La multiplication, et à des prix concurrentiels, des liaisons aériennes directes entre les importants marchés émetteurs et les principales destinations touristiques nationales va se poursuivre. Outre la création d’une compagnie à « bas coûts » (low-cost), dans la perspective de la libéralisation du transport aérien, il a été aussi procédé à la révision de la politique de marketing de l’Office national marocain du tourisme (ONMT) à travers une approche pratique qui permettra la répartition rationnelle des budgets de promotion et l’introduction du produit Maroc dans les principaux réseaux de tour-opérateurs européens. 

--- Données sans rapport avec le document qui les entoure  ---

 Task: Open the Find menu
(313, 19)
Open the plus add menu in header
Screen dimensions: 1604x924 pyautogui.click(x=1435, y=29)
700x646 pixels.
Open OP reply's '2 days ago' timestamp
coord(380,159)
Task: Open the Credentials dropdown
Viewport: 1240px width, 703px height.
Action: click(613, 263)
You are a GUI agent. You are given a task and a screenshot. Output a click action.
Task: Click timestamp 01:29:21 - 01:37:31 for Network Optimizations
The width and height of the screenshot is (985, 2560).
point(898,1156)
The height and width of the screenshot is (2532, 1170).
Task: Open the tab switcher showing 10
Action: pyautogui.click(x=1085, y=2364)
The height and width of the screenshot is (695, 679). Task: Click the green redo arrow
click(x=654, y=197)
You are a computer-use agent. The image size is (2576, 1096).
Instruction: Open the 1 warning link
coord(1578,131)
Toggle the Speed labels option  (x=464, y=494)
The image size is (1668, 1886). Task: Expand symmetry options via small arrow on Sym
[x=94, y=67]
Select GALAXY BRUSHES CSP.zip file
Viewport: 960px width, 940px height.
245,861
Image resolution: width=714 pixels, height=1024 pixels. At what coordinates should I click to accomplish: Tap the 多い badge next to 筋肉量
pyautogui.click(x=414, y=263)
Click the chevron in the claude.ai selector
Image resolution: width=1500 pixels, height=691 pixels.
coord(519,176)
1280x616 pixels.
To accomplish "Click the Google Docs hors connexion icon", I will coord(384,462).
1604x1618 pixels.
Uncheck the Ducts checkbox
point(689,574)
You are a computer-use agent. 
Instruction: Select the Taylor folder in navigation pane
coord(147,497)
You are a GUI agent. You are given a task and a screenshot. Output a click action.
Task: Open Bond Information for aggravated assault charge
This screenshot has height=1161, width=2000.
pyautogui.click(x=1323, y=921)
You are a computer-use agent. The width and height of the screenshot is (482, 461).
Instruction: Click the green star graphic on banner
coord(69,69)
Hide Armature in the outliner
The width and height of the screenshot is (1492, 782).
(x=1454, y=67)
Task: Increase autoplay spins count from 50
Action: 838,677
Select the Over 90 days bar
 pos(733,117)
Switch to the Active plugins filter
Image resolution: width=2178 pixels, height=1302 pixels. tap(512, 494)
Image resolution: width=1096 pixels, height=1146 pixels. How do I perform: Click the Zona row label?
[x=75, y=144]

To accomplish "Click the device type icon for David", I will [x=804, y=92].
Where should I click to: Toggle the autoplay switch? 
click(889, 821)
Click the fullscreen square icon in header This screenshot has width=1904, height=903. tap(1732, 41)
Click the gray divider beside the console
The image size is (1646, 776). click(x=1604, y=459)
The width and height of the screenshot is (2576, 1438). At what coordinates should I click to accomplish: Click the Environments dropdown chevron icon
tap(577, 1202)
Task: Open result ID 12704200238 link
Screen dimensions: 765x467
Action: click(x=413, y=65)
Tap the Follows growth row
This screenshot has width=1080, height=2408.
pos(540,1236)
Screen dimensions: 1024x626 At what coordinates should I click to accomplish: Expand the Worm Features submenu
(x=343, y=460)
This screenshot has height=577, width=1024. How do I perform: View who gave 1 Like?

La faiblesse sur le marché allemand 

Le tableau du tourisme marocain serait presque parfait s’il n’était pas terni par des zones d’ombre. Avec son ambitieux programme de 10 millions de touristes en 2010, le Maroc est encore absent d’un marché hautement stratégique, à savoir l’Allemagne, qui est le premier émetteur mondial avec ses 60 millions de forfaits touristiques annuels. Le concurrent tunisien reçoit plus de 600 000 allemands par an. Le Maroc est aujourd’hui à 1/5è de la performance tunisienne sur ce marché. L’implication de TUI qui vient d’annoncer un investissement de 50 millions d’euros dans un Club Robinson (destiné à la clientèle familiale) devrait changer la donne. Pour l’instant, la station d’Agadir où convergeaient des milliers de touristes allemands dans les années quatre-vingt se consolent avec l’arrivée massive des français. 

Ni les professionnels, ni les pouvoirs publics n’arrivent à trouver la bonne clé pour endiguer la dégringolade sur l’Allemagne. Les deux parties fondent l’espoir sur la mise sur le marché des premiers lits des stations du plan Azur afin de « rebondir » sur ce marché, sans lequel l’objectif des 10 millions de visiteurs serait impossible d’atteindre. 

Sur l’Italie, c’est la bérézina, malgré le succès qu’y réalisent quelques voyagistes marocains. En Italie, la destination marocaine souffre d’un énorme déficit d’image dû à une méconnaissance du pays et une politique de promotion institutionnelle timorée. Elle a été, et continue de souffrir de l’« effet 11 septembre » et des amalgames entre musulman et terroriste. 

L’Italie est l’un des quatre marchés prioritaires que l’ONMT a fixés dans son plan d’attaque. Les trois autres sont l’Espagne, l’Allemagne et le Royaume-Uni. Que faire pour reprendre pied sur ces marchés, « les plus difficiles » selon les professionnels ? Il n’y a pas de recette-miracle, reconnaît Kamal Bensouda, directeur général d’Atlas Hôtel, « mais il faut en revanche une refonte globale de la stratégie marketing ». 

C’est ce à quoi s’est lancé l’ONMT qui a misé huit millions d’euros dans diverses études afin de mieux comprendre les attentes de la clientèle. La plus importante d’entre elles est celle réalisée par le cabinet Monitor, une officine créée par le célèbre professeur américain Michael Porter. 

En Angleterre, le Maroc avait perdu du terrain ces dernières années. Il apparaît aussi que ce marché revient en force car Marrakech et surtout Agadir, est systématiquement référencé dans les catalogues des touropérateurs. C’est le troisième marché identifié comme à fort potentiel par les professionnels. L’ONMT y investira quatre millions d’euros (40 millions de dirhams) dans la publicité en 2005.